• armudi kemençe de denir. tirnaklar tellere yandan hafifçe ittirilerek calinir. tirnakla calinmasinin sebebi, tellerinin, calginin yüzeyinden yaklasik 1 cm kadar yukarida olusudur. zaten topu topu 50 küsür santimlik bir calginin, bir de telleri gövdeden yüksekse baska türlü calinmasi mümkün olamamaktadir. klasik türk müziginin en zor enstrümani kabul edilir. notalara net bir sekilde ses vermek icin cok uzun zaman calisilmasi gerekir. 3 ve 4 telli (hüseyin sadeddin arel tarafindan gelistirilmistir) olmak üzere iki cesidi vardir. yaklasik 3 oktavlik bir ses genisligi vardir. krem rengi bir sese sahiptir. ustasinin elinde bir klarinet kadar akici olabilir.

    bazi klasik kemençe üstadlari:
    (bkz: ihsan özgen)
    (bkz: cengiz onural)
    (bkz: furkan bilgi)
    (bkz: derya türkan)
  • bir tek bana mi öyle geliyor bilmiyorum ama, bu dunyada telli olup da bu kadar uflemeli tinisi veren baska bir muzik aleti yok bence. buyu gibi. hastasiyim.

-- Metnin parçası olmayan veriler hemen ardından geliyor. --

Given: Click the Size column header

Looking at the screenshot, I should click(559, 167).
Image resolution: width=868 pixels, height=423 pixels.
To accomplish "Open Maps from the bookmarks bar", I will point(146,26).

  • kemençeye meyyalim vallahi dertten.
    derde meyyalim billahi kemençeden.
  • türk müziğinin en güzel sesli enstrumanıdır,tartışmam. çalması inanılmaz zordur, milimetrik ses farklılaşması mı dersiniz telden tele atlama zorluğu mu, aletin bi türlü düzgün durmayışı mı, evet kabul ediyorum denedim öğrenmeyi beceremedim. ve çalanlara sonsuz saygı duyuyorum . mesela derya türkanbenim gözümde insan değildir, ve muhtemelen türk müziği tarine de efsane bir isim olarak girecetir. buradan da bu enstrumanı çalabilenlere selam ederim...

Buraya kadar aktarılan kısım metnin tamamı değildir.